**TASK TO COMPLETE:** Count the lines in the listing below that contain the string "height", with uppercase and lowercase treated as different. Give only the number.

— BEGIN —

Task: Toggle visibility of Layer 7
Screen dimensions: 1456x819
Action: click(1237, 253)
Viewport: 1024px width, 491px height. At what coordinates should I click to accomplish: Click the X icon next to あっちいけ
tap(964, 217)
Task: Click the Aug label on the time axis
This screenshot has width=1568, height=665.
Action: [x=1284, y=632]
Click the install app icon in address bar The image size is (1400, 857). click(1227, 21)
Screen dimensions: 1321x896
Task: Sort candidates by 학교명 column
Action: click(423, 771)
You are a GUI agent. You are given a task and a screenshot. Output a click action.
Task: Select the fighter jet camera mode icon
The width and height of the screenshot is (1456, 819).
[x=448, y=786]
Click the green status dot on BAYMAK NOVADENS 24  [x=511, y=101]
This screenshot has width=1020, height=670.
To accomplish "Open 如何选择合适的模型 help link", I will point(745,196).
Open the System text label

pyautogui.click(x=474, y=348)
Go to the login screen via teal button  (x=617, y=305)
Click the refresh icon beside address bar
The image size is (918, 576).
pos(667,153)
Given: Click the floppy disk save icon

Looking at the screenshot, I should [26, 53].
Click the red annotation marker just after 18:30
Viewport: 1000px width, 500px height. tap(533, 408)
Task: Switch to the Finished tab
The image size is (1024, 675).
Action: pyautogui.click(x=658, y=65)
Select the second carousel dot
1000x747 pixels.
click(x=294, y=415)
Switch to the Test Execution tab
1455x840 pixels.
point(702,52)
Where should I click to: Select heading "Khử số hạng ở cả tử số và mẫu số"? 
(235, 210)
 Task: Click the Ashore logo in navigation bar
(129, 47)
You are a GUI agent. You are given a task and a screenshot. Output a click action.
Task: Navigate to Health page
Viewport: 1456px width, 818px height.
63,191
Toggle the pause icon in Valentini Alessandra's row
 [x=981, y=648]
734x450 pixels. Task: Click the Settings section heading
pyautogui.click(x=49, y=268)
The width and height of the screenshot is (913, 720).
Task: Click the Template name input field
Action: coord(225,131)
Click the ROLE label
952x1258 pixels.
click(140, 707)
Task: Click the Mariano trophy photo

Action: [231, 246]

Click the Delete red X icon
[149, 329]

— END —

**ANSWER BELOW:** 7